In heaven, all the angels are named Claire. They smile at you with kind eyes, wiping the tears from your cheeks, and say with music in their mouths, What took you so long?
“I’m gonna need something more than forces of darkness,” says Louise, turning down the radio. Simon looks at her, so thin, no eyebrows. He considers telling her not to bother. That the details are irrelevant. Life is a joke. And as Neil Simon used to say, explaining a joke never makes it funnier.
“People in power fight to stay in power,” says the Prophet. “This is the nature of power. You’ve been to the Wizard’s parties. You know his circle.”
Louise nods. She does. For a panicked moment her only thought is to run.
“Moguls,” says the Prophet, “heads of state. They take what they want. They erase anything that annoys them.”
“And we’re about to annoy the shit outta them,” says Duane.
The Prophet looks at Simon, who’s been quiet so far.
“What do you think?”
Simon shrugs. He’s already done the hardest part. He got in the van. He broke the cycle of paralysis. Now it’s just inertia, momentum.
“We go to Walmart,” he says.
Louise frowns. “And if Javier isn’t there?”
The Prophet straightened his glasses. “Then God will show us a sign.”
*
They reach the Fort Stockton Walmart just after 11:00 p.m. Flagg calls on his walkie-talkie and tells Duane to hang back. He and Katniss snake into the parking lot, killing their headlights. They circle the dark box store on low idle, wary of an ambush.
In the last forty years more than half of the world’s vertebrates have died.

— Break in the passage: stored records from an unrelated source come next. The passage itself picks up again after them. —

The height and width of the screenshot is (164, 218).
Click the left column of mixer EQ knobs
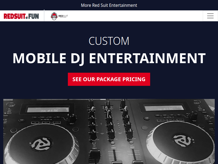[x=92, y=120]
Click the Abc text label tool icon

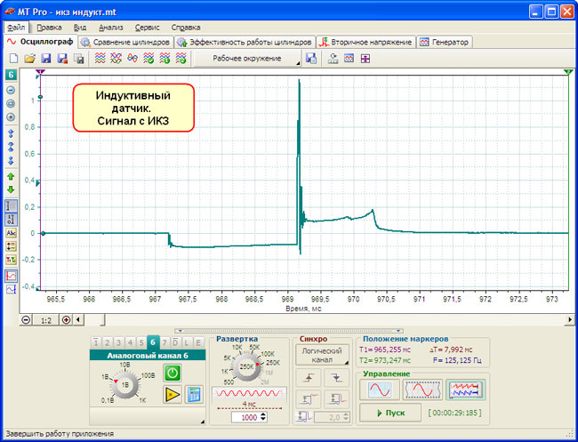(x=11, y=233)
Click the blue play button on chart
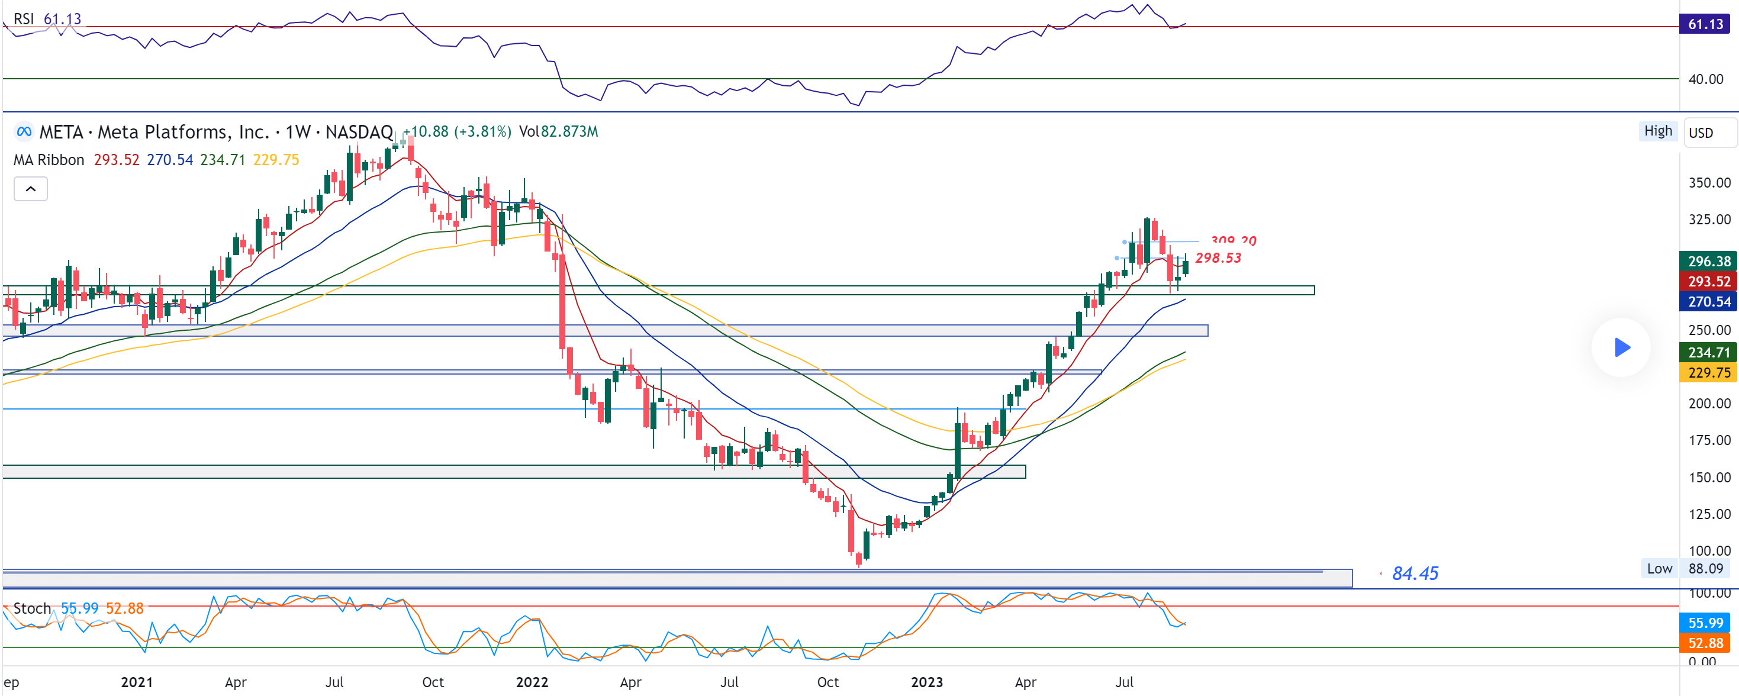 [1622, 348]
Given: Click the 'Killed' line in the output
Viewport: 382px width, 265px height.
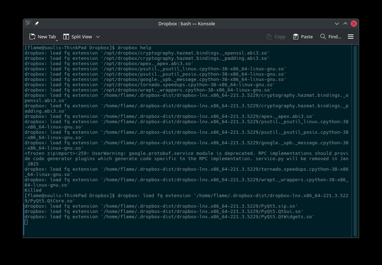Looking at the screenshot, I should pyautogui.click(x=33, y=190).
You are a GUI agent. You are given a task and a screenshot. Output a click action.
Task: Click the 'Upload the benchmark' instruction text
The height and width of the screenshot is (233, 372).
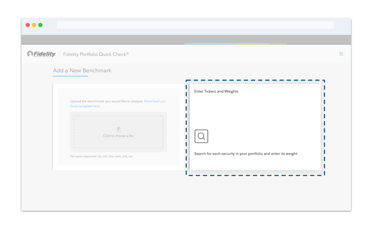(107, 102)
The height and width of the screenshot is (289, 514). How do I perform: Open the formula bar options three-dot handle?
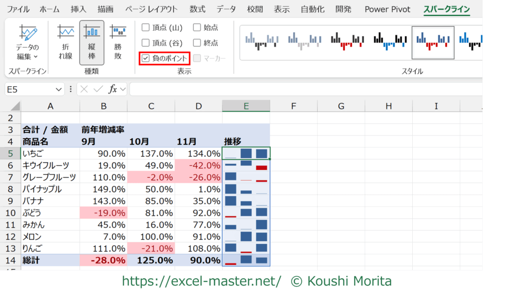(x=71, y=89)
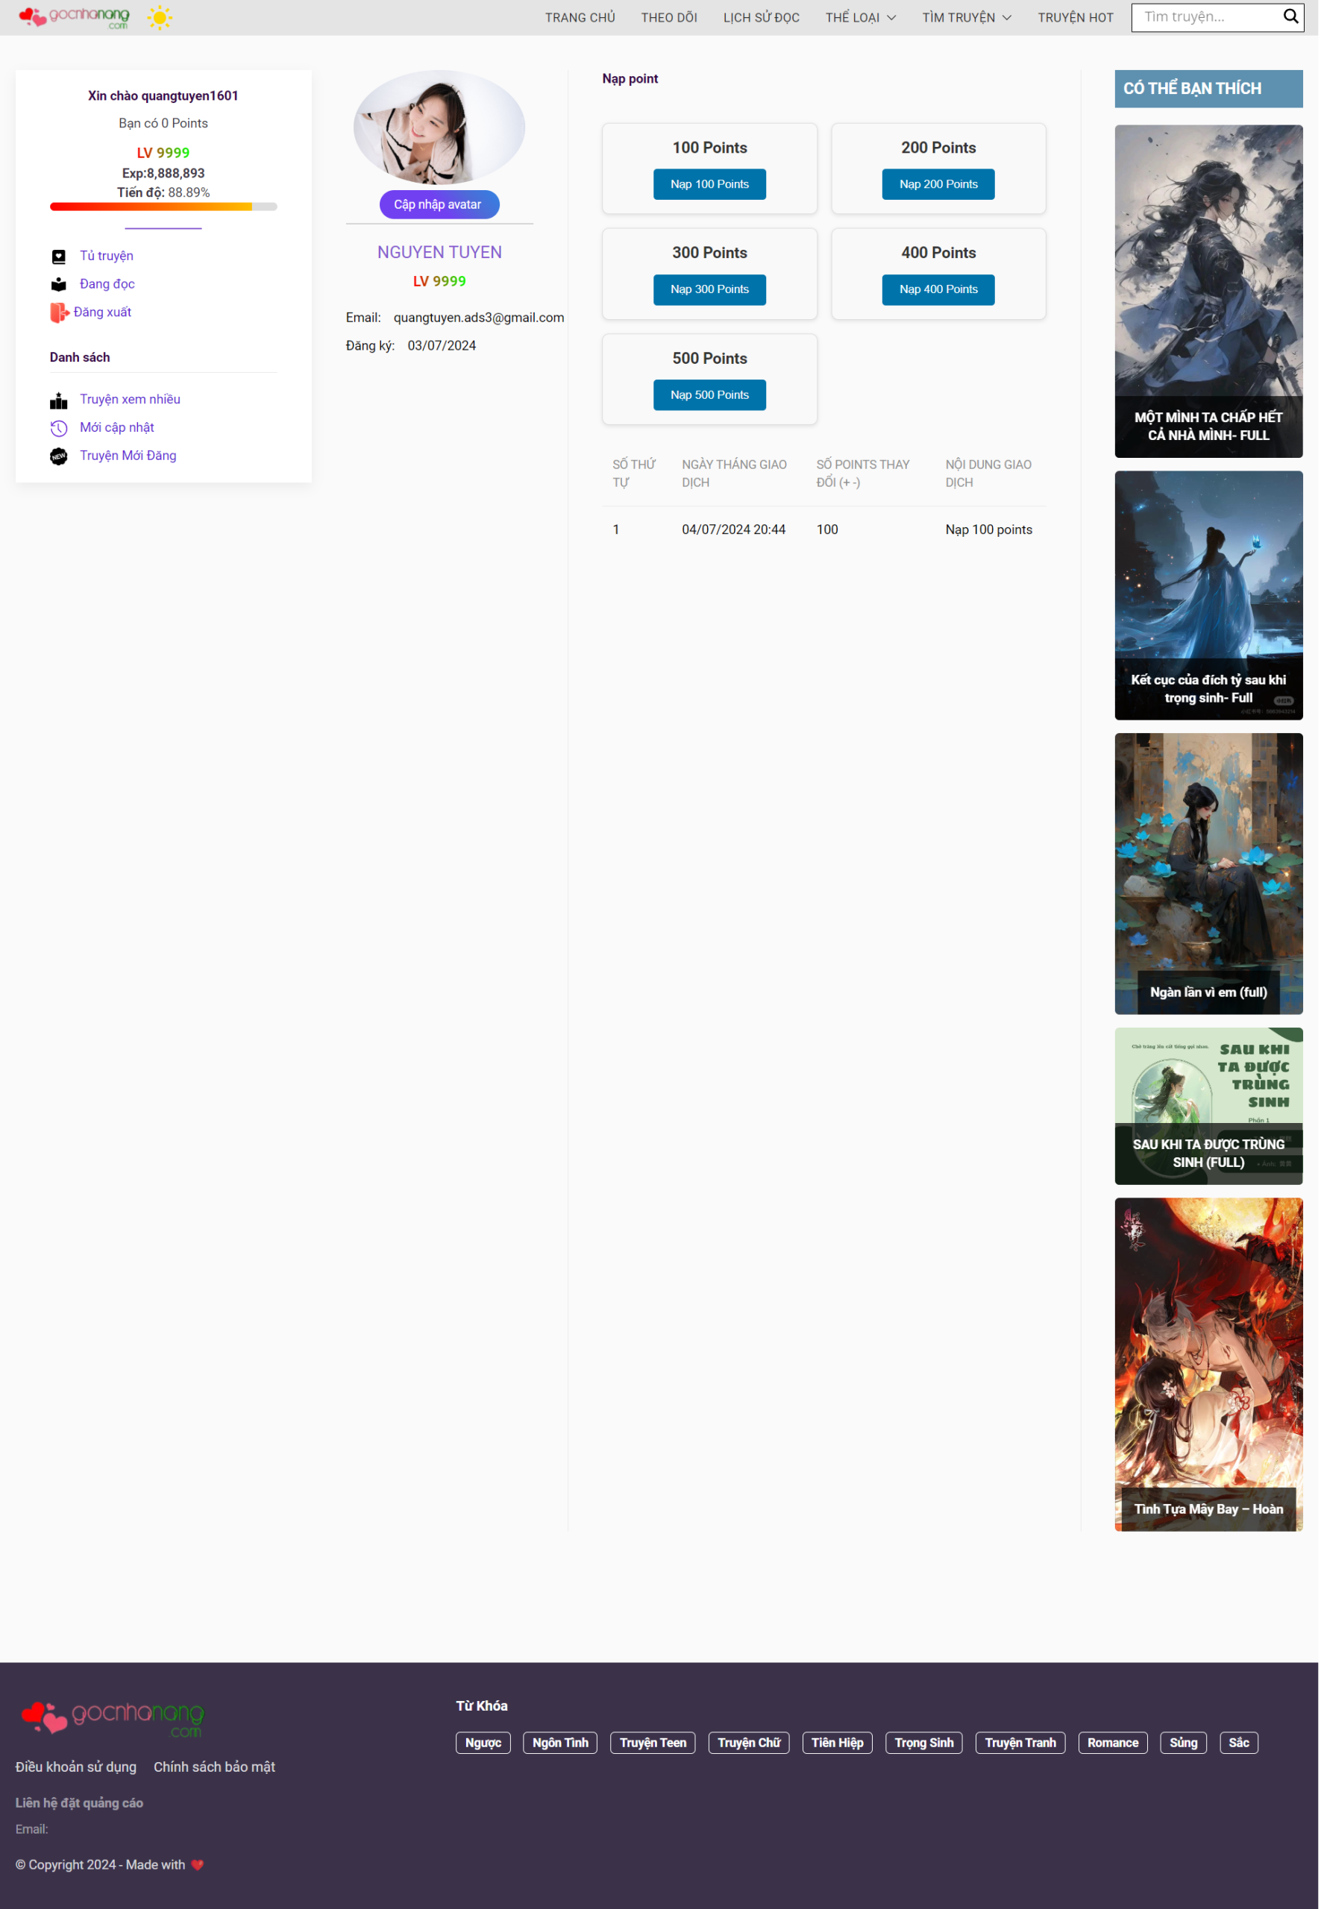Go to LỊCH SỬ ĐỌC page
The image size is (1321, 1909).
(x=762, y=17)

Simon sits in the back of the van next to Louise. The sound of their breathing feels too loud for the space. The engine is running, lights off. The Prophet squats on the floor with his back to the wall, eyes closed. Perhaps he is communing with his Lord. Beside him, Simon feels Louise take his hand in the dark, squeeze. But when he looks down, both her hands are in her lap.
A chill runs through him.
Claire?
Up front, Duane’s walkie-talkie crackles.
“All clear,” says Flagg.
Duane slips the van in gear, coasts forward into the lot. The exterior lights are dark, a dull glow coming from inside. The parking lot is at least a square mile wide, an empty smudge filled with painted oil stains.
“Put us by the front doors,” says the Prophet without opening his eyes. “And leave it running.”

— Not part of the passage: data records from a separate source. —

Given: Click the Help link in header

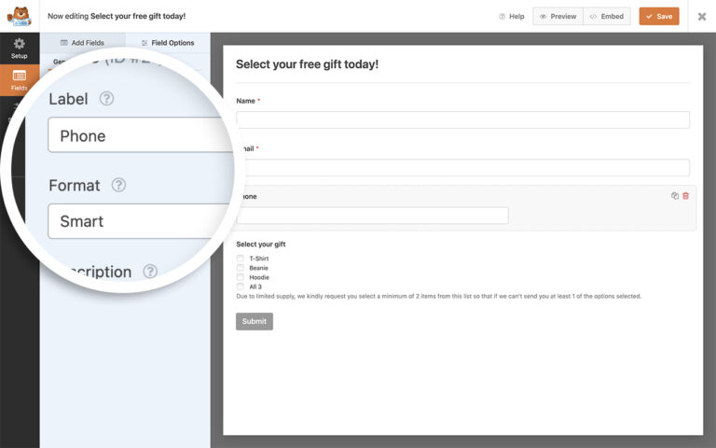Looking at the screenshot, I should point(512,16).
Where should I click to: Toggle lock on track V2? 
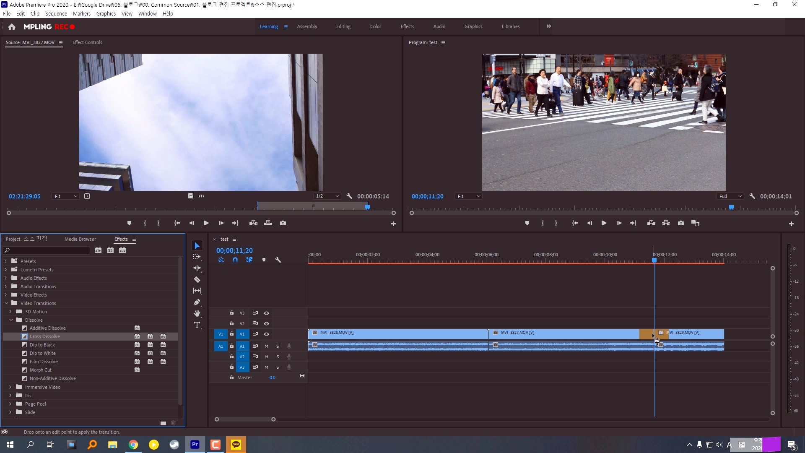pos(231,323)
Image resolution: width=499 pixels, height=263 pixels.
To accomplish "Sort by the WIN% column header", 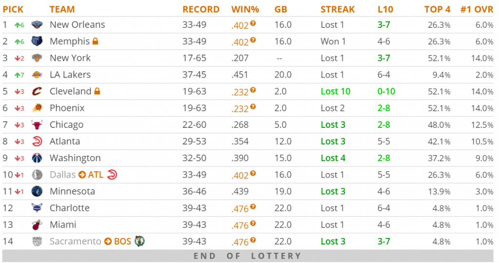I will tap(245, 9).
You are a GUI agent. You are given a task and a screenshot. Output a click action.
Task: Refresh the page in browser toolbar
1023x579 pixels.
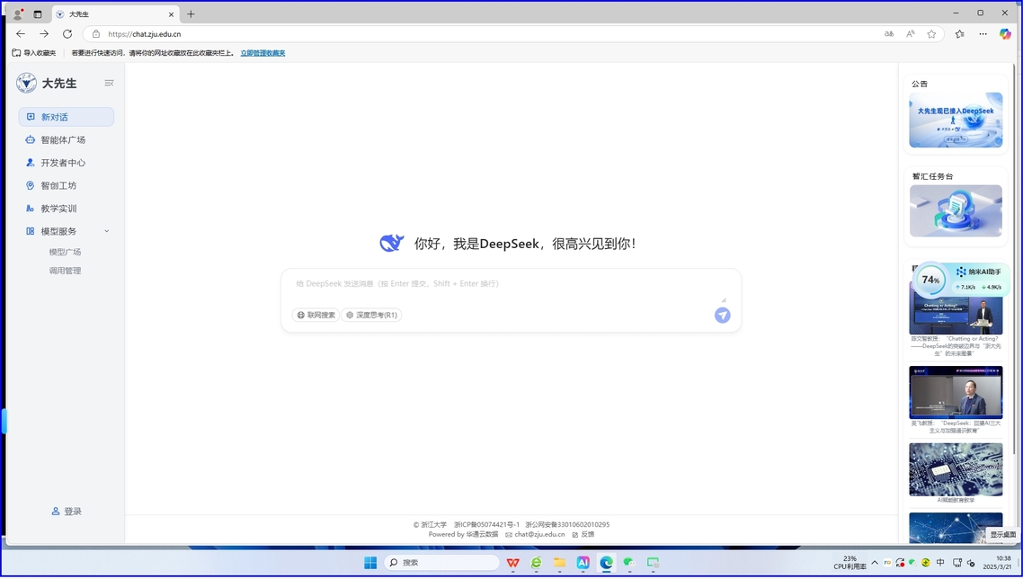click(67, 34)
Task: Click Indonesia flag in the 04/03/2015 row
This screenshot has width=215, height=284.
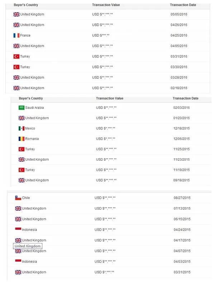Action: click(x=18, y=262)
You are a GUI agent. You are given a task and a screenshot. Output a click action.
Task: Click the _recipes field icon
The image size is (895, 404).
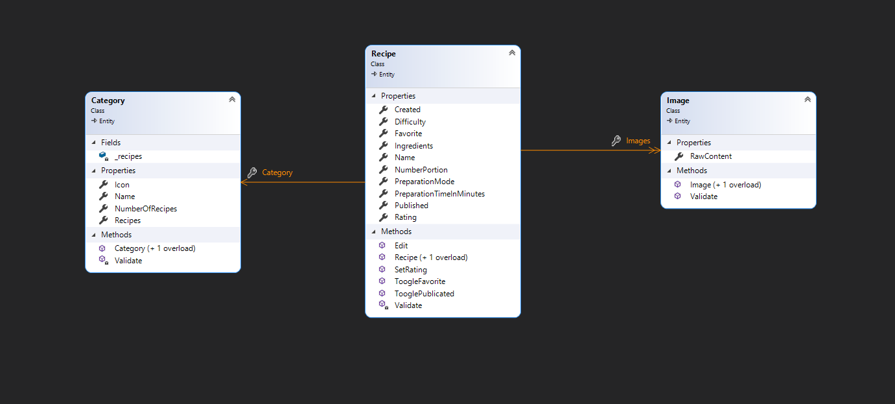[x=103, y=156]
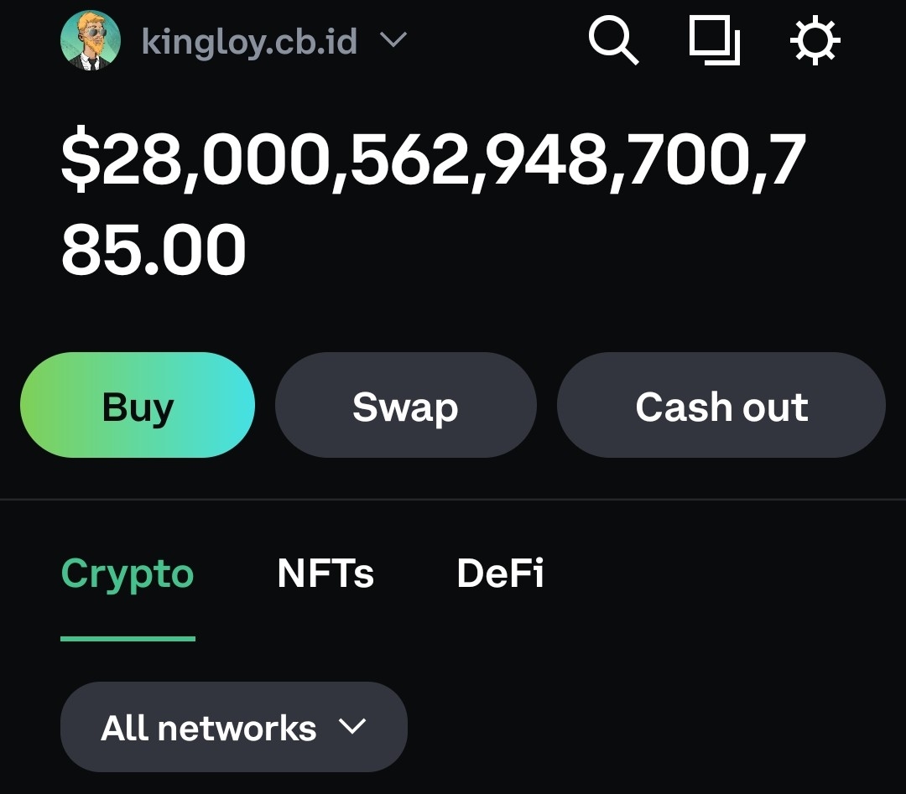The image size is (906, 794).
Task: Open the All networks dropdown
Action: (x=234, y=727)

Duane pulls up parallel to the curb in front of a row of sliding glass doors. There is a sign on the window—HALF OFF ALL RADIAL TIRES and another that reads 35 PERCENT DISCOUNT ON ALL FICTION TITLES.
The sliding door beside Simon rolls open, letting in the smell of hot summer asphalt. Then the Texas broil hits him, almost midnight and still ninety-eight degrees. Somewhere a coyote howls. Then Louise is by him, the Prophet close behind.
“Go get ’em, stud,” says Duane, winking at Simon, who blushes and stumbles out. He turns, feeling he should say something back, but the van door is already sliding closed.
Louise crosses to the box store’s greedy mouth, shut in slumber. “Smile,” she says pointing. “You’re on camera.”
Simon looks up, sees the ominous black dome. A feeling of panic hits him, but he shakes it off. There is a noise behind him. He turns. Flagg is there wearing a Halloween mask; Mr. Rogers, smiling benignly. Katniss crouches behind him, wearing the same mask.
“We came prepared,” says Flagg, moving past Simon. He tries the doors, moving methodically down the line, but they’re all locked.
“Mr. Rogers,” he calls, and Cyclops comes forward, carrying a sledgehammer. He too is wearing a Mr. Rogers mask.
“No,” says the Prophet, as Cyclops swings the sledgehammer back, ready to smash in the door glass. Cyclops looks at Flagg, who shakes his placid Mr. Rogers head. The sledgehammer comes to rest on the pavement. The Prophet walks to the door, knocks three times sharply. They wait, peering into the darkness. From close up they can see that there are lights on in the deep interior. Louise puts her ear to the glass.
“Are you hearing that?” she asks.
A shape emerges from the shadows of the gardening aisle, stops just out of the light and peers at them. It’s a small man, possibly Mexican. Next to Simon, the Prophet loosens his collar, pulls out a medallion. He holds it up to the glass.
“Amigos,” he calls.
The man edges closer, squinting. Outside the door he sees children, some of them in masks. He comes closer, wary of robbers. His name is Arturo Emilio Diaz III, and he has been in Texas now for six years, three of them spent locked inside the Walmart on the night shift, scrubbing floors with astringents so strong they make his head spin. He was an accountant in Mexico City, and the musical director of his church choir. Every afternoon before he drives his ancient Hyundai to work, he smokes a cigar and listens to Verdi. A few feet away now, he stops by the checkout counters. Louise waves. Simon does the same, feeling foolish. Arturo sees the Prophet’s medallion. He crosses himself, comes to the door.